A recent study from The National Retail Federation/University of Florida National Retail Security Survey revealed that theft cost U.S. retailers $44 billion in 2014. Employee and internal theft accounted for 34.5 percent, or approximately $15.2 billion of that cost, just behind shoplifting at 38 percent. The American Society of Employers has estimated that businesses lose 20 percent of every dollar to employee theft.
Most large retailers recognize the value that screening a potential employee can have in protecting their stores and have adopted background screening as a best practice. However, this practice has yet to be fully embraced by smaller retailers. During the NRF Protect 2015 conference, we polled our booth visitors and met many small retailers who still are not background screening. The question is why?
The reasons varied from perceived concerns over cost, to disrupting the “family” work environment, to questioning the value of screening a workforce with a high turnover rate. However, when you consider the large investments made into security cameras and anti-theft devices that protect the front door, the cost of a background check to secure the back door seems minimal. For less than $30 (the cost of a few hours of pay), most retailers can sufficiently screen an employee to ensure they are making a smart hire.
A background check can tell you if the candidate has a past criminal history of violence or theft. If so, they may not be the ideal candidate for the job…at least without further information.
Behind the scenes, your employees are privy to large parts of your business (customers, inventory, billing systems, etc.). Insight into their background information not only protects against cash and merchandise shrink, but also reduces the potential for brand and reputation damage.
Another common concern we heard was not knowing the proper background checks to run. Below are three common checks you should consider when hiring retail employees:
- Run a social security trace and address history with a 7-year county criminal history search. At a minimum, these searches will allow you to make an informed hiring decision. The Social Security trace and address history search will provide you with name variations and previous addresses to search for criminal records at the county level.

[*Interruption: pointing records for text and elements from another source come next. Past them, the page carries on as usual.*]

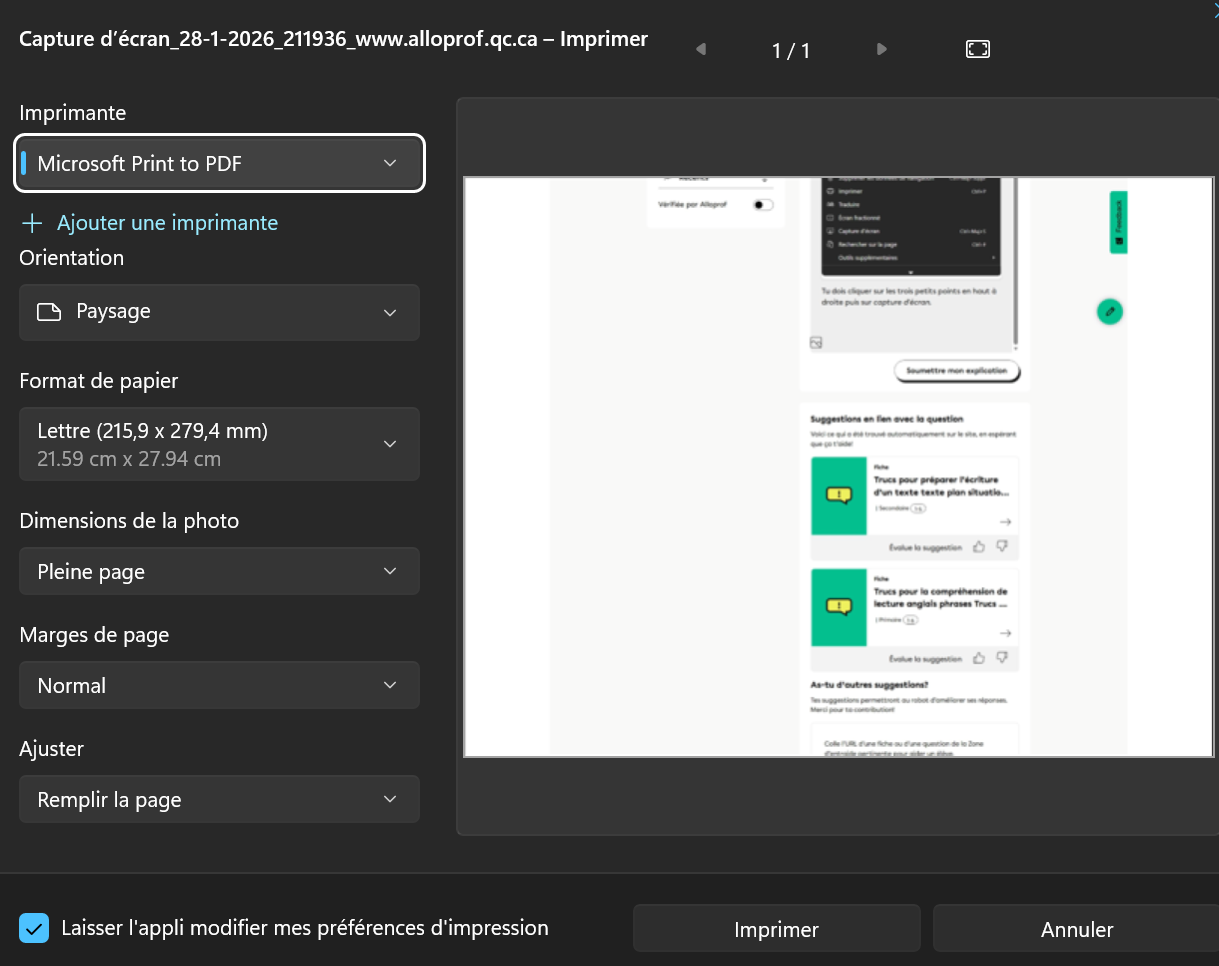Click the plus icon beside Ajouter une imprimante
The width and height of the screenshot is (1219, 966).
coord(32,223)

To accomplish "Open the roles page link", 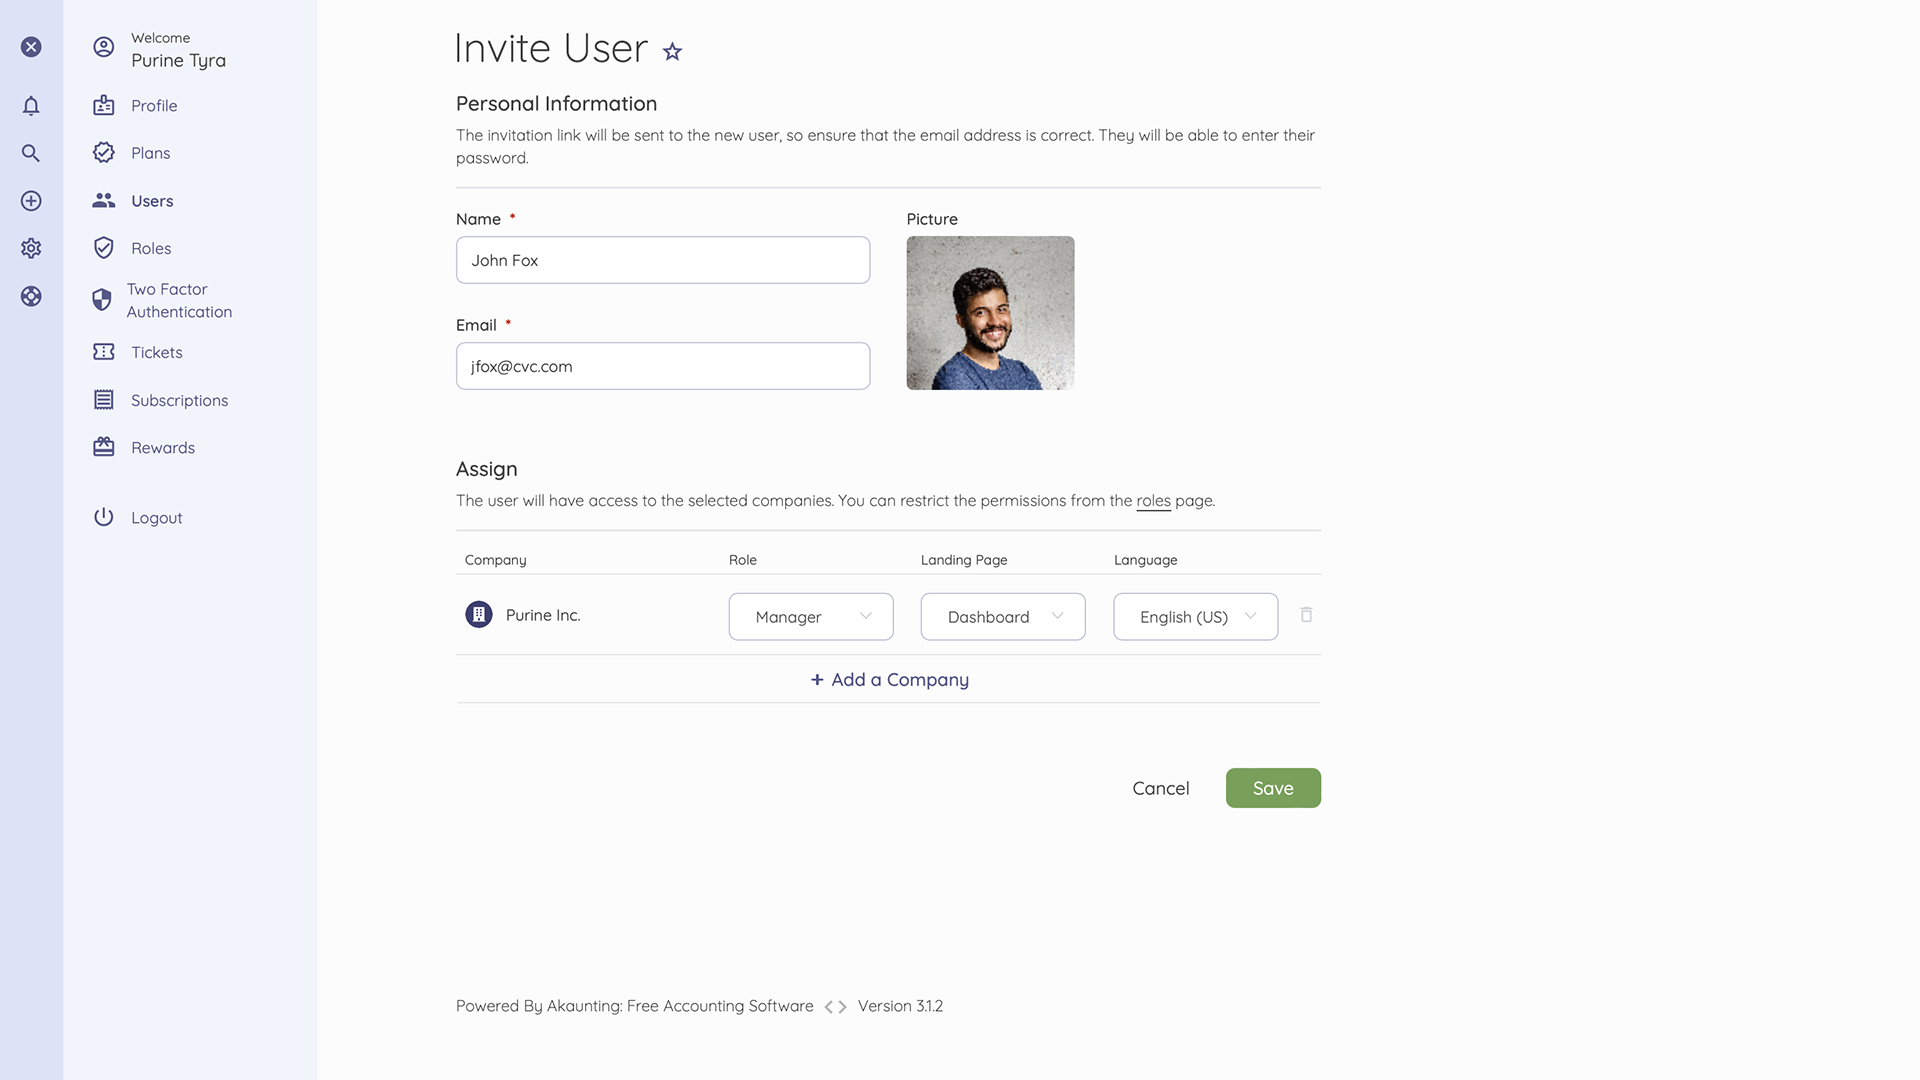I will click(1153, 500).
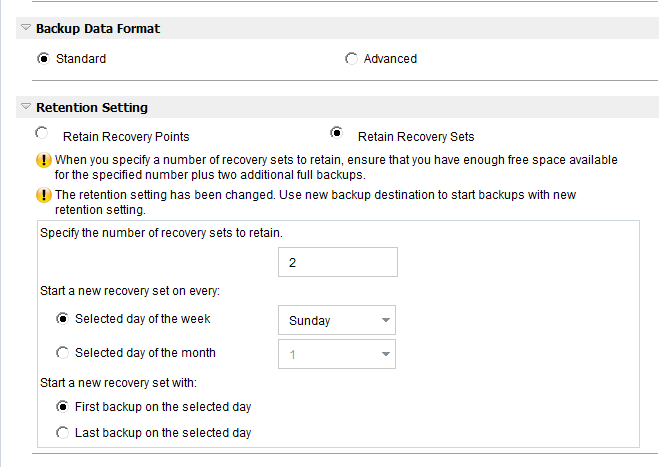Pick 'Last backup on the selected day'
This screenshot has width=672, height=467.
coord(63,433)
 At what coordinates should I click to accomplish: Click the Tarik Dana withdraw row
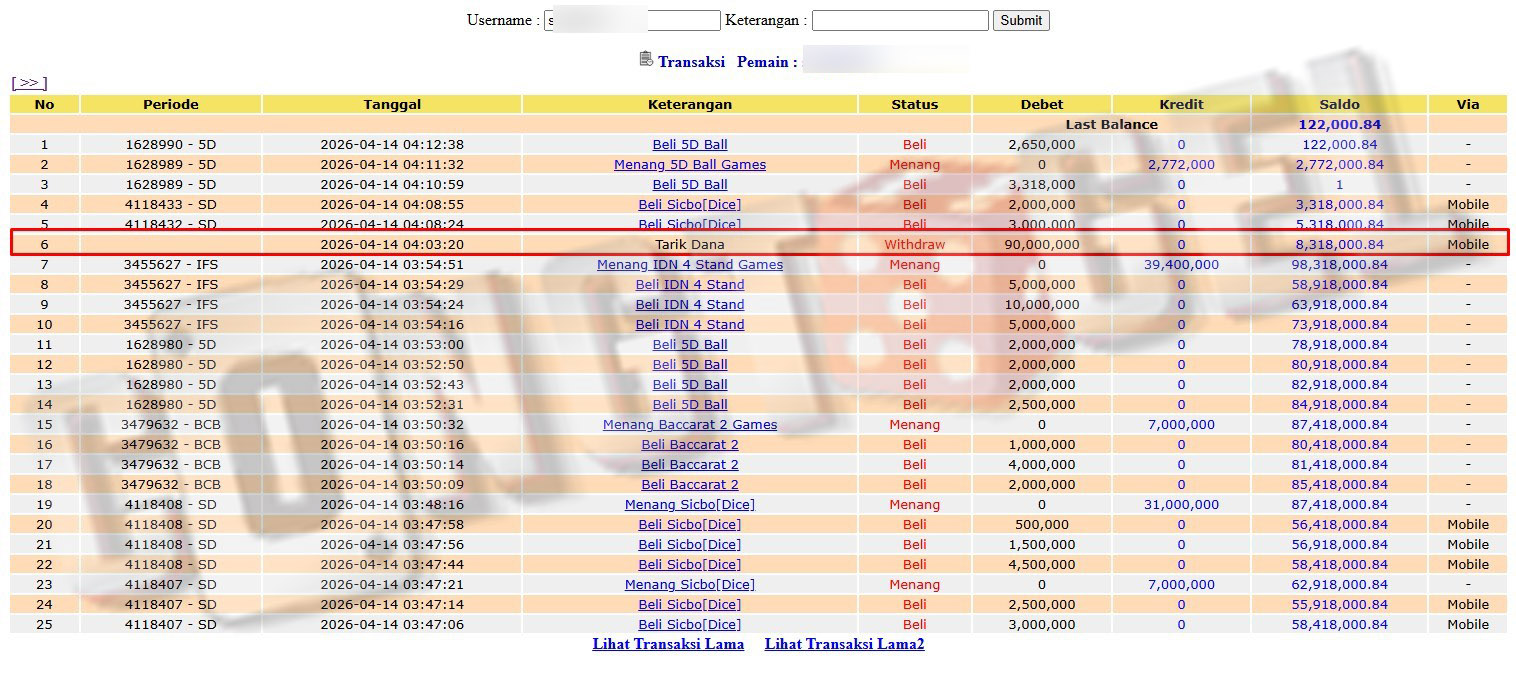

- Cast a wider net with a statewide criminal record search. While certainly not a requirement, a statewide criminal record search provides access to a larger multi-jurisdictional database to search for convictions that may have been outside of your county search. A statewide criminal record search can be a valuable tool for identifying red flags on a candidate that can then be verified at the county level. However, it’s important to note that statewide repositories are not yet available in all states.
- Order a motor vehicle report if you have drivers. This will provide a 3 to 5 year driving history on your applicant. Out of state driving related charges and vehicle-related crimes are also often included in this report.
Even if you implemented all three of these suggestions, the cost to your organization would still be under $100 per employee – a relatively minimal expense considering the thousands that may already be walking out the back door. Once you start background screening, the value will prove itself, and you will always have this security measure in place.